Ia berharap usaha tenunnya bisa mendapat hati anak muda. Agar semua terwujud ia coba memberi edukasi dan sosialisasi akan produknya di media sosial seperti Facebook dan Instagram.
"Kami juga membuat sejumlah produk kekinian agar bisa dinikmati oleh anak muda, seperti Totebag, aksesoris, scraft dan Deta," terangnya.
Ia mau anak muda kepincut barang turunan itu, membeli setelahnya mencari tahu bagaimana proses produksi produk yang mereka gunakan tersebut.
Selain melalui konsumen, ia juga merekrut para pekerja muda di galerinya. Para pekerja muda ini ia beri upah yang sangat layak agar tidak berpaling.
Para pekerja itu ia ajarkan dari nol agar bisa menenun, bahkan sampai saat ini mereka sudah bisa menenun dengan baik.
"Waktu itu pernah ada kunjungan Kemenparekraf, mereka terkejut karena penenunnya segar-segar," terangnya mencontohkan percakapan perwakilan Kemenparekraf itu.
Peran BUMN di UMKM
Hingga sampai ke tahap ini Yunika mengaku, banyak mendapat ilmu saat mengikuti BRINCUBATOR tahun 2022.
Selama mengikuti program itu, ia belajar bagaimana cara menyiapkan planing dan strategi dalam menjalankan bisnis.
"Awalnya saya hanya fokus pada produksi, tapi di program itu saya belajar digital marketing untuk pemasaran dan cara pembukuan," jelasnya.
Tahun ini (2023) ia juga coba mendaftar program BRILIANPRENEUR dari Bank BRI, ia berharap dari program itu bisa mendapat pengetahuan dan relasi baru.
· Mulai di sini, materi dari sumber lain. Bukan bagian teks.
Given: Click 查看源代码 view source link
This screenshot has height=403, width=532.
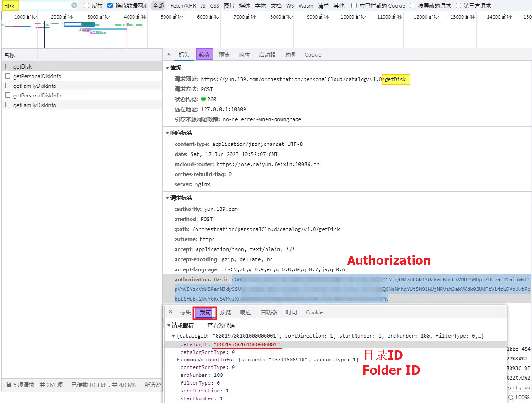Looking at the screenshot, I should [x=221, y=326].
Dony Aryo, Manager Bisnis Mikro BO bukittinggi, mengatakan, selain pengembangan SDM pihaknya juga memberi dukungan peminjaman mesin produksi (auto clave), Peminjaman mesin sealer dan Peminjaman mesin vacum frying.
Ia menyebut UMKM Songket Tenun Minang sudah masuk ke dalam kategori UMKM naik kelas.
Bahkan, Yunika di Rumah BUMN Bukittinggi, sering mendapat kesempatan jadi pemateri dan sharing ilmu ke UMKM binaan.
"Setiap kegiatan dan program bazar yang di adakan oleh BRI maupun program cabang, kanwil ataupun pusat, kami selalu melibatkan STM," terangnya.
Selain itu, Rumah BUMN juga memfasilitasi kegiatan berupa pelatihan untuk UMKM tersebut, serta rutin memberikan fasilitas pelatihan terkait peningkatan usaha kelompok.(Tribunnews.com/TribunPadang/Panji Rahmat)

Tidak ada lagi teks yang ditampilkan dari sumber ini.